> [DIRECTION]: Please copy out the material below with "sidebar" replaced by "side panel" and nothing else altered.
-=-=-=-=-
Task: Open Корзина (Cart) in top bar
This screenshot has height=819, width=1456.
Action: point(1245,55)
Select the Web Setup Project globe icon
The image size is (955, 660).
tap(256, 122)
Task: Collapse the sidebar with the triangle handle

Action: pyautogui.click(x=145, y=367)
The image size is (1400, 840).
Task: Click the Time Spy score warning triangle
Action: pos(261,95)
-=-=-=-=-
> [SOLUTION TO THIS EXERCISE]:
Task: Open Корзина (Cart) in top bar
This screenshot has height=819, width=1456.
Action: point(1245,55)
Select the Web Setup Project globe icon
The image size is (955, 660).
tap(256, 122)
Task: Collapse the side panel with the triangle handle

Action: pyautogui.click(x=145, y=367)
The image size is (1400, 840).
Task: Click the Time Spy score warning triangle
Action: pos(261,95)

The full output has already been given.